Anyone been fishing for Saugeye and having any luck.As hot as it is and as low the water levels are on the inland lakes I am considering giving it up until the fall bite turns on


----------



## Eatsleepfish (Aug 3, 2008)

Yes, I am having great luck with saugeye and sauger in southwest Ohio, but it's on rivers, not lakes. The main tips I can give you are the following:

Fish in the dark. There are different feeding times for different spots and conditions so it all depends. The best time could be just after sunset, very late night/early morning or just before sunrise. 

Fish shallow. I am consistently finding fish in 8-24 inches of water. They may be right up on the bank or out a bit, but pretty much in the shallows. I've picked off a couple in 3 fow near the surface, but that's an exception. 

Don't be afraid to wade. 

Minnow crankbaits and soft plastics have been my go to. Usually a very slow reel with the rod tip up so the lure doesn't go very deep has been the key. Sometimes I tick the bottom while other times I swim the lure just below the surface. Despite what others say saugeye will hit topwater consistently when aggressive so don't be afraid to fish that way or use lures/techniques that keep it 6 inches or less below the surface. 

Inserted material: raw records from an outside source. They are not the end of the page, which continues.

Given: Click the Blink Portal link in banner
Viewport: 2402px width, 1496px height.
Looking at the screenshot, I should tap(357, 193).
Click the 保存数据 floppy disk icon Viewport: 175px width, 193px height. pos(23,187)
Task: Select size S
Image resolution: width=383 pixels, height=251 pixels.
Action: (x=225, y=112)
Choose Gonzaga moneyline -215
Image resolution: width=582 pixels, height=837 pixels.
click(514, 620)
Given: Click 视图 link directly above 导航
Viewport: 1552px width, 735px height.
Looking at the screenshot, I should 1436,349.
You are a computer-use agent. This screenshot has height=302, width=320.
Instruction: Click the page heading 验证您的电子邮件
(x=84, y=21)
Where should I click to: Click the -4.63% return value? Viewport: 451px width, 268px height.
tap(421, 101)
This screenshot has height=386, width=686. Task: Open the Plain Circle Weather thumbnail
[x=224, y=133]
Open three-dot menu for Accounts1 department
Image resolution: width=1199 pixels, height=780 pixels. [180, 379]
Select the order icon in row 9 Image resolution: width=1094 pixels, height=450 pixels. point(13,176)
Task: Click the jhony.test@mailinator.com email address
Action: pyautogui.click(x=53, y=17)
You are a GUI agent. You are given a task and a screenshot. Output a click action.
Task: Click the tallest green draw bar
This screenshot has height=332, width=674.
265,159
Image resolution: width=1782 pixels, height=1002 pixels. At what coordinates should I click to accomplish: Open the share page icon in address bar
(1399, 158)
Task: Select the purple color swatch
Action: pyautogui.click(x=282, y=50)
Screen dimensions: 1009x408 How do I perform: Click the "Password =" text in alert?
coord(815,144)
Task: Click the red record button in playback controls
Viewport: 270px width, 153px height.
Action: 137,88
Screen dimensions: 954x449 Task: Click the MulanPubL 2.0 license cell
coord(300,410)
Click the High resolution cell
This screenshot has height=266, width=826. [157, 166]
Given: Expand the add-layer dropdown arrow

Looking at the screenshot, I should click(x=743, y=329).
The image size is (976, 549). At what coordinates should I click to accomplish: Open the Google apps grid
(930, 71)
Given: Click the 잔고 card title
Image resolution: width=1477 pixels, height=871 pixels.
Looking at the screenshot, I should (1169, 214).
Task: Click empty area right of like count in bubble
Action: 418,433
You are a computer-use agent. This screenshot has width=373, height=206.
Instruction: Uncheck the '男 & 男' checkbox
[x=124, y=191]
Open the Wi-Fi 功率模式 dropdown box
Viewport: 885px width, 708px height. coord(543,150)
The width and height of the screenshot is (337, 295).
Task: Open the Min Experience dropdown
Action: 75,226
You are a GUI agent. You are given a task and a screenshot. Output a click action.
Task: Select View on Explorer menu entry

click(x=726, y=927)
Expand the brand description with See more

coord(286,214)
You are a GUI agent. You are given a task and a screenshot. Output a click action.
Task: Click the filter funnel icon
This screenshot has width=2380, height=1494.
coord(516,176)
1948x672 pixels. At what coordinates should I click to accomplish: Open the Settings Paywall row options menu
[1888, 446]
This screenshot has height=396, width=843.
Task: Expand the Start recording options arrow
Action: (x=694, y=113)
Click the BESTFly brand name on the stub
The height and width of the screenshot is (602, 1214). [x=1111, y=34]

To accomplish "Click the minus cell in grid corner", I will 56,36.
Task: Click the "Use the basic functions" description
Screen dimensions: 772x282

Target before/within/behind riffles, shallow flats, points, pools with seams etc. 

Write everything down afterward. Saugeye can have pretty consistent patterns until conditions change. If they feed at a certain time in a certain spot one day, they will be back the next day at the same time and place unless the conditions change. They may move elsewhere when conditions do change, but once conditions match previous ones they'll be back. Good luck.


----------



## fishless (Sep 18, 2014)

Eatsleepfish said:


> Yes, I am having great luck with saugeye and sauger in southwest Ohio, but it's on rivers, not lakes. The main tips I can give you are the following:
> 
> Fish in the dark. There are different feeding times for different spots and conditions so it all depends. The best time could be just after sunset, very late night/early morning or just before sunrise.
> 
> ...


Thank you very much for the info


----------



## shorthair (Jul 21, 2009)

Lake fishing has been good also. I have been casting jigging raps and trolling. Most o f my fish have been coming out of 10 fow until this week. This week I have been catching them in 12-13 fow. The water is starting to cool down and the thermalcline is start to move deep. Think the fish might be following the thermal. Good luck.


----------